Оставаясь православным христианином, Голицын вместе с тем разделял типичный для «пробужденных» взгляд на конфессиональные различия как на несущественные и стремился утвердить терпимость между церквями. На практике это приводило к тому, что правительство поощряло распространение литературы мистиков и «пробужденных» для поддержания универсального христианского духа, но запрещало прозелитизм и церковную полемику. При этом православие оказывалось в самом невыгодном положении, учитывая его традиционную роль государственной религии, но эта политика наносила также удар и по иезуитам. В светских делах цензура тоже должна была не только предотвращать подрывную деятельность, но и формировать особое отношение к жизни. Писать на темы конституционализма или крепостного права было запрещено, независимо от позиции автора по этим вопросам, поскольку, как указывает один из биографов Голицына, «литература должна была служить правительству в соответствии с преобладающим у него в данный момент настроением, быть частью вразумляющей десницы правительства и средством пропаганды» [Sawatsky 1976: 29Б-297][476]
. Голицын деятельно старался формировать духовную жизнь страны, не ограничиваясь защитой трона и алтаря от критики. Поскольку вера сторонников «Пробуждения» основывалась на глубоко личном опыте, он искал дружбы этих людей (Александра и Роксандры Стурдз, Сперанского, Лабзина, Филарета и других) и с огромным доверием относился к компетентности тех, кто искренне разделял – или по крайней мере демонстрировал – эту веру [Sawatsky 1992: 7]. Тот факт, что внимание им оказывалось в первую очередь набожности, а не профессионализму и идеологии, был причиной конфликтов среди руководства «двойного министерства».Из приближенных Голицына к числу умеренных прагматиков относились А. И. Тургенев и С. С. Уваров. Тургенев получил основательное образование в университетах Москвы и Геттингена, что по тем временам было необычно. По возвращении в Россию в 1805 году он занимал различные официальные должности и с 1810 года помогал Голицыну руководить Главным управлением духовных дел иностранных исповеданий. Работа Тургенева в качестве секретаря Библейского общества укрепила их связи, и следующим логичным шагом было назначение его главой Департамента духовных дел. Религиозные верования Тургенева были умеренными и экуменистическими; обществу священнослужителей он предпочитал компанию писателей «нового слога». Его можно было заподозрить в оппортунизме: когда его друг Вяземский усомнился во внешней преданности Тургенева религии (карьеры тогда делались большей частью на военной или гражданской службе), Тургенев отвечал, что «монастырское шампанское не хуже военного» [Мельгунов 1923: 244]. Будучи способным администратором, он не обладал достаточной властью, чтобы воздействовать на Голицына как либеральная сдерживающая сила[477]

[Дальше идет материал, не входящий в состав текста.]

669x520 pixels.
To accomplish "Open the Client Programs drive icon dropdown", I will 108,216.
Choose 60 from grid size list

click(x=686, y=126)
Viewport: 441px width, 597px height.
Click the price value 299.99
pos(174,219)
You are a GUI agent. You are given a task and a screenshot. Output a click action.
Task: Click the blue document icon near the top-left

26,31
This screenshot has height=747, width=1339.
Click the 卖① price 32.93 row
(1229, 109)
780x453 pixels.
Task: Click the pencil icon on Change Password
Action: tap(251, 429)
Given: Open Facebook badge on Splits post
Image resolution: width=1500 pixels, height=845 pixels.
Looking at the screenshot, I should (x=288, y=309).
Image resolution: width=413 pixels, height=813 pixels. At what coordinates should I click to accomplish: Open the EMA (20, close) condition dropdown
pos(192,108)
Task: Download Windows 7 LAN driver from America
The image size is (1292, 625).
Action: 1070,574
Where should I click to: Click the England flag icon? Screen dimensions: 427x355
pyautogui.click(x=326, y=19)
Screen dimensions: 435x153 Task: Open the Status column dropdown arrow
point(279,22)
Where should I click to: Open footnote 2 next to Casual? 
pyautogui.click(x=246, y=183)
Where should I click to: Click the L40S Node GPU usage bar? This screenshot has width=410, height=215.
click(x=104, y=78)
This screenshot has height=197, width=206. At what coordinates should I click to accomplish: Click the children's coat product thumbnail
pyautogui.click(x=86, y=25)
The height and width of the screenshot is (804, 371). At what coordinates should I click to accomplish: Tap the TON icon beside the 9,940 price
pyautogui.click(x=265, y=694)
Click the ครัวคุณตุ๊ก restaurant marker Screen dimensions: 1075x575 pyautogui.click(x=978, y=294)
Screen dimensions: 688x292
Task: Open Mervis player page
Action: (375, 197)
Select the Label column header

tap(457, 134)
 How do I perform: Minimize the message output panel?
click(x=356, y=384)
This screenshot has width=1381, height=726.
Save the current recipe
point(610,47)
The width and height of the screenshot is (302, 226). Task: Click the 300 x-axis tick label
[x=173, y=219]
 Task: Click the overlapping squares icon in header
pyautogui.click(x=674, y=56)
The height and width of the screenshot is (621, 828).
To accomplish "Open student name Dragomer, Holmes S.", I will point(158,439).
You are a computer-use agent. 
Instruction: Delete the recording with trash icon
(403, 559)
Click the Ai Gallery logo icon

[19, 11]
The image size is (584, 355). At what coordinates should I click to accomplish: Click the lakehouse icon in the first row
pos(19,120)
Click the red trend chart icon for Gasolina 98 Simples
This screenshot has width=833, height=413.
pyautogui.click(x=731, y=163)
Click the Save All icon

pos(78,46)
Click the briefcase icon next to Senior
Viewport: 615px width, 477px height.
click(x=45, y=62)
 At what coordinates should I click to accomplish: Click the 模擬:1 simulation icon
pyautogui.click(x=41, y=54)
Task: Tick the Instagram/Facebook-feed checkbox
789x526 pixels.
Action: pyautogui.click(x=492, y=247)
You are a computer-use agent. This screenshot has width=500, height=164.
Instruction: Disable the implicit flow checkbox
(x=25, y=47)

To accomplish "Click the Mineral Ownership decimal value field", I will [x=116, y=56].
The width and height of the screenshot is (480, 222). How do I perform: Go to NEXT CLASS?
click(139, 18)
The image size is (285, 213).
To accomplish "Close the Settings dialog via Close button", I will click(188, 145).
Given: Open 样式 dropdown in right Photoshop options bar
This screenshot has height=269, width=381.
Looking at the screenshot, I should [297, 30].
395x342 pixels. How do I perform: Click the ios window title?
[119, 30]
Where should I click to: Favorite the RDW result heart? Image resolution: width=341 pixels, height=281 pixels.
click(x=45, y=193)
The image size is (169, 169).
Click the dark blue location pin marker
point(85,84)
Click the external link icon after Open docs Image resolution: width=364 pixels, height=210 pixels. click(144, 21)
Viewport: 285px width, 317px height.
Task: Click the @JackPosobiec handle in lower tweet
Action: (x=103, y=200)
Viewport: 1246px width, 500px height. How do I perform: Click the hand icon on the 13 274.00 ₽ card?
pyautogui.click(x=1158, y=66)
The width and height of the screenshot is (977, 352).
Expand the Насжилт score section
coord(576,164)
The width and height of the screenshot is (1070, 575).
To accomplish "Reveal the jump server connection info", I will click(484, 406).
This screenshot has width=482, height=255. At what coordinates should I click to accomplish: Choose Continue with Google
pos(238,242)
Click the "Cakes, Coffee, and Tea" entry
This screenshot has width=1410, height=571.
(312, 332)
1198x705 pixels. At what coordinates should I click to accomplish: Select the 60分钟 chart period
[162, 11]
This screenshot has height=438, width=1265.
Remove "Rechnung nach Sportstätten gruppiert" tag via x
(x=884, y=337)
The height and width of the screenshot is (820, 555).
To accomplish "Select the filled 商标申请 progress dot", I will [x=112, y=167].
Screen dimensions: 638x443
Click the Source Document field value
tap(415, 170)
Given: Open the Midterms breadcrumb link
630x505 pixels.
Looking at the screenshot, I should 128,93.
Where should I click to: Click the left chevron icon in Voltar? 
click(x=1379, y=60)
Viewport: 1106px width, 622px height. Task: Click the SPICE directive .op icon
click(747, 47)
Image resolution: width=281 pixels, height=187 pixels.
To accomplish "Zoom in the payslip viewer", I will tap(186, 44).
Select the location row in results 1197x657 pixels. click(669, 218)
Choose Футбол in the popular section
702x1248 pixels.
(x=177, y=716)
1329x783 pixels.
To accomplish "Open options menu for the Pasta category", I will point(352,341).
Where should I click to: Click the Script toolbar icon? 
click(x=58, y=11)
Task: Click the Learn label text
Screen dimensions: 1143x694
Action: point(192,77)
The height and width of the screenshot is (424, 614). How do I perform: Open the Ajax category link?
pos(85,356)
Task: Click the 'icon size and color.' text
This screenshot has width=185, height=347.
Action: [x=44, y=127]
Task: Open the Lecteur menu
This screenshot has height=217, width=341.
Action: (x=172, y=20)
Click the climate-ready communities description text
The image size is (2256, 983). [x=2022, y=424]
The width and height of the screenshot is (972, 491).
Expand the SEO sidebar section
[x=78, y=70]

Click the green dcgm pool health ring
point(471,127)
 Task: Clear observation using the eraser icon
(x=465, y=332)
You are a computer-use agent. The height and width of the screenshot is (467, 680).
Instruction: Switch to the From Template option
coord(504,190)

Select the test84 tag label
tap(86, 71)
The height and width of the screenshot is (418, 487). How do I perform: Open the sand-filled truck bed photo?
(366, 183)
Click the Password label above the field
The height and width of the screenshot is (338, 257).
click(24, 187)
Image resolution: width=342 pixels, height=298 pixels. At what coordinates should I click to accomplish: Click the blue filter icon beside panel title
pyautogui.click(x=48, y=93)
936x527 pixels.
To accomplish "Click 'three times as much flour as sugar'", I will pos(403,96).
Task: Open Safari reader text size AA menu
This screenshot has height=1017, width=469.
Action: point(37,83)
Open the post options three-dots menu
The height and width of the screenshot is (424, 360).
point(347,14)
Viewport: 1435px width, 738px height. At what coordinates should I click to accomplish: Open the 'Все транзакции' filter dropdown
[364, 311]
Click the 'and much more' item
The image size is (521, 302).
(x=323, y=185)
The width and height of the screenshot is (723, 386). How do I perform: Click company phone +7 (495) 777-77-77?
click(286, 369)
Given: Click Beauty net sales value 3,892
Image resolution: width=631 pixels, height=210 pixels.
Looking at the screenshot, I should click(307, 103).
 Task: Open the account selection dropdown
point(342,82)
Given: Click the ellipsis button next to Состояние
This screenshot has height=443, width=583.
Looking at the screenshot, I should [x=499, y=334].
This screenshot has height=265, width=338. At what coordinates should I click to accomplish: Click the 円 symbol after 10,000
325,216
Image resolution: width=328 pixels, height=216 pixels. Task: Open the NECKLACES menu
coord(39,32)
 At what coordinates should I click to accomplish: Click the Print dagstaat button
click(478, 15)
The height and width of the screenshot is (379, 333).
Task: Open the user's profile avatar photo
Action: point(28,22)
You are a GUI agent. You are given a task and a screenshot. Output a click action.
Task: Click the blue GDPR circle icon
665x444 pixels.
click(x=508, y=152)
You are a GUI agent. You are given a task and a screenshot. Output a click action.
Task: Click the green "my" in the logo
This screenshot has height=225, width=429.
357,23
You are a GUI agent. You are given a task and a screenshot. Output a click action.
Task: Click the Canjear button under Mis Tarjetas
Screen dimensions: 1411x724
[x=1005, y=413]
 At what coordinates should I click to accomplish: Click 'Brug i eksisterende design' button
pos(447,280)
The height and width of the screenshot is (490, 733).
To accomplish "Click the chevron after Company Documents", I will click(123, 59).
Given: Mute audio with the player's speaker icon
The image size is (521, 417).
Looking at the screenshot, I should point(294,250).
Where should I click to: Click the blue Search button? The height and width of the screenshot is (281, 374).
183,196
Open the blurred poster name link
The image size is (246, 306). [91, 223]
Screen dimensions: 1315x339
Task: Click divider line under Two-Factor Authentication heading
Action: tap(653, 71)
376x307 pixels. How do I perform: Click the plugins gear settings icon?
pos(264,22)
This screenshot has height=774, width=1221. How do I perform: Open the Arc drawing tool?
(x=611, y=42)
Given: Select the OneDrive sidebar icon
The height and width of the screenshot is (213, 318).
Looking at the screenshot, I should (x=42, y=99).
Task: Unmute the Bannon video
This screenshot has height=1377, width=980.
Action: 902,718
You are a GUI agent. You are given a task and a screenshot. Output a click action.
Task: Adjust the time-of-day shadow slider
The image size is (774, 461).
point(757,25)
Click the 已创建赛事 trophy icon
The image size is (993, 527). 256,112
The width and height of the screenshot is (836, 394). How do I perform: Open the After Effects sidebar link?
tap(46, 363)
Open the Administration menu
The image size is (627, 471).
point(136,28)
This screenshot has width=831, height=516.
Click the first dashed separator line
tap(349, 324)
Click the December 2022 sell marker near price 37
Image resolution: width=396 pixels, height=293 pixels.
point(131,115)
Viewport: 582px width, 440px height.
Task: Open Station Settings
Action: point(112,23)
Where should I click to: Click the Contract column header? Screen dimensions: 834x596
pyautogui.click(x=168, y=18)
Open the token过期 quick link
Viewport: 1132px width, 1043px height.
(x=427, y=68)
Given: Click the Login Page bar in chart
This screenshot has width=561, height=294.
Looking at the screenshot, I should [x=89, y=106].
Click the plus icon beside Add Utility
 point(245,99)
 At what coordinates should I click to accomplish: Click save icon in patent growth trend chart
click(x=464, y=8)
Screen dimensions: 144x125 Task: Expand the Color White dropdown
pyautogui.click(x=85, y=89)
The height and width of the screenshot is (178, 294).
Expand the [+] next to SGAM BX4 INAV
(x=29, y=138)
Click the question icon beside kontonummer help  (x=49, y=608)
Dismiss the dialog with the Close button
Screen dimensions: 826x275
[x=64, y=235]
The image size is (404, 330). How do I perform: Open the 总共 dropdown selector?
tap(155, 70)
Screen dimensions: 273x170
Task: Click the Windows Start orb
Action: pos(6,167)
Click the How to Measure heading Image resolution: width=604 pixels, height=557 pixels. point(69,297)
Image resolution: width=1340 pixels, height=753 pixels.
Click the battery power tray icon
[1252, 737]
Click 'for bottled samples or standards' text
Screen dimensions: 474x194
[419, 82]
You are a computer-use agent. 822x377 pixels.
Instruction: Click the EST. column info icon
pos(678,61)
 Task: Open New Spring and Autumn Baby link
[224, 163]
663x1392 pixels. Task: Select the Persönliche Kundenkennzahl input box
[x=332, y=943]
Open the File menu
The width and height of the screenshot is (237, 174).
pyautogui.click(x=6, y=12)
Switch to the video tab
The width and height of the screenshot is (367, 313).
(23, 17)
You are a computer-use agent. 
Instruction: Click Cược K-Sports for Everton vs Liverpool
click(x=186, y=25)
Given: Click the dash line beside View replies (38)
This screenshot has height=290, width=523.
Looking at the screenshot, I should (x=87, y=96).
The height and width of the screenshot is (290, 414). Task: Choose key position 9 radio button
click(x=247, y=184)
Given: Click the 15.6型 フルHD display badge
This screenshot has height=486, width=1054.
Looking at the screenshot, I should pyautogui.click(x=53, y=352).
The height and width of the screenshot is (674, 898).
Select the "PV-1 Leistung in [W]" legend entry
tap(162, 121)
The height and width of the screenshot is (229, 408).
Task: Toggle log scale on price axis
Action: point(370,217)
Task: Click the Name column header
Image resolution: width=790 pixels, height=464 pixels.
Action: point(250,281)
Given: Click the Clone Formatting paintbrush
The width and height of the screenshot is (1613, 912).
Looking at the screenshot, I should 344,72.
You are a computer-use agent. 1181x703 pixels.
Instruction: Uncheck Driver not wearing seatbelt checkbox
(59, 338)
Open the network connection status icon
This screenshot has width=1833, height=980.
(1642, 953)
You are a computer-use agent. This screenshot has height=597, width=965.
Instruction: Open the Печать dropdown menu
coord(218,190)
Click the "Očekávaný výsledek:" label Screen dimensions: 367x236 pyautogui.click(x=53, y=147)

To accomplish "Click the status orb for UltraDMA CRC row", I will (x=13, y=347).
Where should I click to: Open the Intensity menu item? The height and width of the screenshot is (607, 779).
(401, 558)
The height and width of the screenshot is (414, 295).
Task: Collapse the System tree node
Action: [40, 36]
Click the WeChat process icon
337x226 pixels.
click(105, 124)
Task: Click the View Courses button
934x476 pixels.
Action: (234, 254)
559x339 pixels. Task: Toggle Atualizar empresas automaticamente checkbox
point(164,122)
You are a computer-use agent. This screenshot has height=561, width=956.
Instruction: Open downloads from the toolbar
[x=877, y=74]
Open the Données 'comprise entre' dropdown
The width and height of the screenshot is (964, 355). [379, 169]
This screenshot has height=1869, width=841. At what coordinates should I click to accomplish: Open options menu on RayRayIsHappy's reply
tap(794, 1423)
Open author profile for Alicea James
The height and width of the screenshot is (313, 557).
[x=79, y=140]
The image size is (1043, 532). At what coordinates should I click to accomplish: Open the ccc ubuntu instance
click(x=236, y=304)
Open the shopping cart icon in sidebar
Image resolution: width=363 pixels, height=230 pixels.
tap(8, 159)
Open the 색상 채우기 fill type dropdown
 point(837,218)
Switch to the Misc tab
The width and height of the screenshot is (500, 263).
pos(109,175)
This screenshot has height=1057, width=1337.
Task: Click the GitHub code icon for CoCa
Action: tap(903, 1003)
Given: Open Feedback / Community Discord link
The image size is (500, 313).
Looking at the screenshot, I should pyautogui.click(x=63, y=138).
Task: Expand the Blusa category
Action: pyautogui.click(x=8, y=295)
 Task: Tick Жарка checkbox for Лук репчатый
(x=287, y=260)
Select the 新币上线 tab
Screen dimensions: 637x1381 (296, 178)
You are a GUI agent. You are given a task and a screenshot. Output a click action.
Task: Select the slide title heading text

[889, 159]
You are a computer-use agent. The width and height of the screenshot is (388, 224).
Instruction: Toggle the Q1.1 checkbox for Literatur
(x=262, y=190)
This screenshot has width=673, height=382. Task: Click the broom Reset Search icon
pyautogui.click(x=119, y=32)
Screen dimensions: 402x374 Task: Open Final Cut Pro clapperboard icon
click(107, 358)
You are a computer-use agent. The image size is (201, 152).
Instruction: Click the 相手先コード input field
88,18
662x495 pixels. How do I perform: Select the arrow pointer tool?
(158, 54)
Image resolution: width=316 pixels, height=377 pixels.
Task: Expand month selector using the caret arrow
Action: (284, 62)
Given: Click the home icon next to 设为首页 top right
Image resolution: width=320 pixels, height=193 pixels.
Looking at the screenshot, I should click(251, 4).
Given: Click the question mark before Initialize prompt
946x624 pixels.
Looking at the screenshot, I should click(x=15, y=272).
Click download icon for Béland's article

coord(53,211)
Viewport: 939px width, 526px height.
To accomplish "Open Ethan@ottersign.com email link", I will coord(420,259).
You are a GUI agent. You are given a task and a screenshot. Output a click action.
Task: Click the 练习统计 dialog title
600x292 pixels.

. Уваров, служивший с 1810 года попечителем Санкт-Петербургского учебного округа, был одним из немногих высших должностных лиц, которых Голицын унаследовал от предыдущей администрации. Он был умен, высокомерен, честолюбив и непопулярен, но в мистицизме замечен не был. По духу своему скорее бонапартист, чем «пробужденный», он стремился создать дееспособную систему образования, чтобы взрастить великую культуру и тем самым обеспечить стабильность общества, в то же время подготавливая Россию к конституционному будущему без крепостного права. Как и Стурдза, он ощущал себя человеком «золотой середины», одинаково чуждым любым крайностям. Хотя его стратегия постепенности, предоставлявшая истории идти своим путем, не характеризует его как либерала, он надеялся, что в долгосрочной перспективе Россия последует примеру Британии и других стран Запада[478].